**THE DATA**

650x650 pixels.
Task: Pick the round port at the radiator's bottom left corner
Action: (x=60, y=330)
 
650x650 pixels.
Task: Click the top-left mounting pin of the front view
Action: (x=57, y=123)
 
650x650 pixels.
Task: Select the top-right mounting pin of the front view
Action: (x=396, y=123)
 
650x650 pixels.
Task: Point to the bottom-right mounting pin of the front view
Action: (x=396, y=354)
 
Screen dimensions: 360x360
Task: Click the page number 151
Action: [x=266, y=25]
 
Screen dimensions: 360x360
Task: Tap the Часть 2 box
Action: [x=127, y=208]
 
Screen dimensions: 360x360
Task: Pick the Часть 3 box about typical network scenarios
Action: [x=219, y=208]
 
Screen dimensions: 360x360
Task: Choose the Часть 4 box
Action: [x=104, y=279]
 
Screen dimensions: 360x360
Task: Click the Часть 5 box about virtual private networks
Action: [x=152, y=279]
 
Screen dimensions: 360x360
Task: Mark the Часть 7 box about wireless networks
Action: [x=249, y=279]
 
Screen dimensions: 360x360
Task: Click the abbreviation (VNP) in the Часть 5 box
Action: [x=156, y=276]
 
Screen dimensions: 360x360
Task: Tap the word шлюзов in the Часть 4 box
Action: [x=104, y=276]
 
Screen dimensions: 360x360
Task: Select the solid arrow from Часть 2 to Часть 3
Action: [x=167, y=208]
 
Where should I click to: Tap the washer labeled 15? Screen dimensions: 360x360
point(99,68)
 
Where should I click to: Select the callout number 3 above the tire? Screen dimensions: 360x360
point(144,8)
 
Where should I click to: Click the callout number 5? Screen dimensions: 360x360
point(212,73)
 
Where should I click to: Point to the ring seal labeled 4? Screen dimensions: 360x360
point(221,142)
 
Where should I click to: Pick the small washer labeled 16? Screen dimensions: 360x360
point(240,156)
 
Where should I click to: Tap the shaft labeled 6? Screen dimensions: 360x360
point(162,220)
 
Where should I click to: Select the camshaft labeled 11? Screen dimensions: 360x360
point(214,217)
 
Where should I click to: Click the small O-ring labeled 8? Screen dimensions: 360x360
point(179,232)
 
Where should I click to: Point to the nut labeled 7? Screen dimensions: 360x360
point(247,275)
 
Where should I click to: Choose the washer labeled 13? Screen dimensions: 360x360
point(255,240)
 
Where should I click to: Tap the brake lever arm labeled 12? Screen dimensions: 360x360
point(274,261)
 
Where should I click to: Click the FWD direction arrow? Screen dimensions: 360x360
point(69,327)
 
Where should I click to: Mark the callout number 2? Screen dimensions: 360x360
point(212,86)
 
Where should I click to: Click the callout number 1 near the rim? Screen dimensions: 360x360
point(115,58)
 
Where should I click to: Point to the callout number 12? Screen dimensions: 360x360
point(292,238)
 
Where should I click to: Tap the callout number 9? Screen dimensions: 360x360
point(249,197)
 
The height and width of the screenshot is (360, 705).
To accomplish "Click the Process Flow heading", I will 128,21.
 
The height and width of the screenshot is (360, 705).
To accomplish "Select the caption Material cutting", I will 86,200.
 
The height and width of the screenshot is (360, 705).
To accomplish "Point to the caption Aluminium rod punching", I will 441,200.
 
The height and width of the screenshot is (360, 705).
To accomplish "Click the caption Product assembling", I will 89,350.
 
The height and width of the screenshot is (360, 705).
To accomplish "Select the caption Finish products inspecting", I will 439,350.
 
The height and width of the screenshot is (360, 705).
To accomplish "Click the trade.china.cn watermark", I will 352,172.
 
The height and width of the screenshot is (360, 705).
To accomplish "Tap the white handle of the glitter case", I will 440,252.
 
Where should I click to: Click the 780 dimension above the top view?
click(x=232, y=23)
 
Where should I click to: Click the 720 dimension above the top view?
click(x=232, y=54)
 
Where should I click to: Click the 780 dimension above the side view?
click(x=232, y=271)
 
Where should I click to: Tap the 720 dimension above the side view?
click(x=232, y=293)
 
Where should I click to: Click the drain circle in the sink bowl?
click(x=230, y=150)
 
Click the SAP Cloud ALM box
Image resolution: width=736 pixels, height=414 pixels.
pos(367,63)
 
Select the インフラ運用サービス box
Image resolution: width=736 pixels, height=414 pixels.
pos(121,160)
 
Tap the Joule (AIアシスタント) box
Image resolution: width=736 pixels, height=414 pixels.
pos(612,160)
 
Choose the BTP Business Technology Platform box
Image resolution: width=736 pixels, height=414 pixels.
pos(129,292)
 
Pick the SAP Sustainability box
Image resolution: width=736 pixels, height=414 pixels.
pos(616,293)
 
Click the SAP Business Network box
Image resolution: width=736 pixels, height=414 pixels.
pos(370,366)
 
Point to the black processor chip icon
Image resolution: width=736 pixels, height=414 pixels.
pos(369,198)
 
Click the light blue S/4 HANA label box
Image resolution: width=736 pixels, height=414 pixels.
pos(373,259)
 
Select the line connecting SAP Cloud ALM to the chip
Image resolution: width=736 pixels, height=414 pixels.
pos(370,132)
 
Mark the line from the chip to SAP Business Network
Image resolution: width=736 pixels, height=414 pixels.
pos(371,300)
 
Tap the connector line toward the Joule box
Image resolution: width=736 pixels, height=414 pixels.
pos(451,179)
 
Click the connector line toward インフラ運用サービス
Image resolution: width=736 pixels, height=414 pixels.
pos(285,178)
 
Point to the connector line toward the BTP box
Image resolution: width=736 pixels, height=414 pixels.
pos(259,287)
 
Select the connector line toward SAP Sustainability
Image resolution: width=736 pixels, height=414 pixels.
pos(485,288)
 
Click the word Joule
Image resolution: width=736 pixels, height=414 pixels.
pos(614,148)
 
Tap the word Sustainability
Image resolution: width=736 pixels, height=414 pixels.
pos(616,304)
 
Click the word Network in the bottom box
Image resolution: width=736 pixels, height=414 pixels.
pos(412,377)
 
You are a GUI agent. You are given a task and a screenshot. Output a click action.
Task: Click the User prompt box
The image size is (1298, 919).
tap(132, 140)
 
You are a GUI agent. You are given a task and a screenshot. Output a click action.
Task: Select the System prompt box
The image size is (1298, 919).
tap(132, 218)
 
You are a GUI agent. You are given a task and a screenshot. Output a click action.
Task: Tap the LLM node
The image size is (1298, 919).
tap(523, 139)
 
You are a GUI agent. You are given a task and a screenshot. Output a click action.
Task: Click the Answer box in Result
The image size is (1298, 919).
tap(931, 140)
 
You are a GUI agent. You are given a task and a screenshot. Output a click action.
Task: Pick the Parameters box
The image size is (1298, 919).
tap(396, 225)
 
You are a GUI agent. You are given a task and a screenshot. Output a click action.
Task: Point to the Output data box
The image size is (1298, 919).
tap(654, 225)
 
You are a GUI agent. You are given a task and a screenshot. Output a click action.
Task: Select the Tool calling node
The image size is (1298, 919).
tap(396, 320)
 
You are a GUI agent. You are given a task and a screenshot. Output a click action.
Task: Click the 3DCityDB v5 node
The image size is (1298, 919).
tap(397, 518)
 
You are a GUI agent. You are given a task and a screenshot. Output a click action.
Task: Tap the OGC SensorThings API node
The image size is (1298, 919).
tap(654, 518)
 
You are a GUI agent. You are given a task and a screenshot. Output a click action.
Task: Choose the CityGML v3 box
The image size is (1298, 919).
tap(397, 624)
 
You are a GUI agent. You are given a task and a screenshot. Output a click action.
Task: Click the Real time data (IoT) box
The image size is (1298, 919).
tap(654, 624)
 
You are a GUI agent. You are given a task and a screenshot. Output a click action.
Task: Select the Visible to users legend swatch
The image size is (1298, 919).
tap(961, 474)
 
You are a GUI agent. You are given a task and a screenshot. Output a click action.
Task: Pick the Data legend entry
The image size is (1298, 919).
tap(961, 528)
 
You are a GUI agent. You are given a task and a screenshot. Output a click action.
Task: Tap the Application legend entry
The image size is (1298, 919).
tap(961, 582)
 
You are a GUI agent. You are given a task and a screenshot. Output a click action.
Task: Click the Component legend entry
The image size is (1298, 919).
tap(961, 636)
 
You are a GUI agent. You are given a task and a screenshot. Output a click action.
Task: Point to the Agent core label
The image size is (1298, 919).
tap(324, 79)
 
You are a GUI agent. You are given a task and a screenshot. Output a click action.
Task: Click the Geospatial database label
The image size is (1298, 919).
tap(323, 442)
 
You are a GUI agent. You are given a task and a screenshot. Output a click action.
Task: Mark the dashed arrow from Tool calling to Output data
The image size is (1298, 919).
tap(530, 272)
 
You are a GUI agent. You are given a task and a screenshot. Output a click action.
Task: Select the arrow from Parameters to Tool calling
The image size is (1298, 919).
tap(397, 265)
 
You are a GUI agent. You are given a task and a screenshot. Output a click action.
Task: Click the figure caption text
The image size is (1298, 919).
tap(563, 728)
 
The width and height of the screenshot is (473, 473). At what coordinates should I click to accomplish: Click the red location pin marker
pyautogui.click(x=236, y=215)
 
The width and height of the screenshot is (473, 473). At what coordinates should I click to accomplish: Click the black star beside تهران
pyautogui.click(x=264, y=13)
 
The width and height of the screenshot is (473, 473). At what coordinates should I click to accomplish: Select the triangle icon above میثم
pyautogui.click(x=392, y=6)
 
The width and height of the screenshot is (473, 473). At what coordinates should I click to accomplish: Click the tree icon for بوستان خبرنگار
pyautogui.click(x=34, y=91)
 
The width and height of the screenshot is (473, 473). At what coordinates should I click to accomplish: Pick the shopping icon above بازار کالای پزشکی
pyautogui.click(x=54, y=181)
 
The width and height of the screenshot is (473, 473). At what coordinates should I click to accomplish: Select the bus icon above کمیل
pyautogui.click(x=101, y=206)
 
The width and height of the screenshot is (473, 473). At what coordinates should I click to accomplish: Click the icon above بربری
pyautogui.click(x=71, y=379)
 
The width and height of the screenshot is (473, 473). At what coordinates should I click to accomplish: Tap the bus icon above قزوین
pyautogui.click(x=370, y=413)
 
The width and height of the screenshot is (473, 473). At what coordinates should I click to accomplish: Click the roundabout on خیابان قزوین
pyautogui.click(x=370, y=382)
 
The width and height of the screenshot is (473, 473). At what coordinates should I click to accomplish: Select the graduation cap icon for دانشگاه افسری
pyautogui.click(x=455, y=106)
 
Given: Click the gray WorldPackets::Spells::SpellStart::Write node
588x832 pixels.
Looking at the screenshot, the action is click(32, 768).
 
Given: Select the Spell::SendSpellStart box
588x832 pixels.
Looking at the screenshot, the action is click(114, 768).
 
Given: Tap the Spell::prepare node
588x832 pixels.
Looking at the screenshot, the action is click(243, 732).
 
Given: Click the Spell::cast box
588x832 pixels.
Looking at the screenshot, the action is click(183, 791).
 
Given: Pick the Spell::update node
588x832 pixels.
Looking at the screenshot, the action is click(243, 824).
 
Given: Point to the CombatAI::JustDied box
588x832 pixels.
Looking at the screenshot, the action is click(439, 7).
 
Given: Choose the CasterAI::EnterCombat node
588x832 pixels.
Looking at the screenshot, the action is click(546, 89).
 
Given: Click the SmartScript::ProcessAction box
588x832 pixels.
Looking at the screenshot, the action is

**WORK TO DO**
Duplicate the rows above, starting at the line containing "for بوستان خبرنگار" and ending at the line containing "pyautogui.click(x=54, y=181)".

**FULL SOLUTION**
The width and height of the screenshot is (473, 473). At what coordinates should I click to accomplish: Click the tree icon for بوستان خبرنگار
pyautogui.click(x=34, y=91)
 
The width and height of the screenshot is (473, 473). At what coordinates should I click to accomplish: Pick the shopping icon above بازار کالای پزشکی
pyautogui.click(x=54, y=181)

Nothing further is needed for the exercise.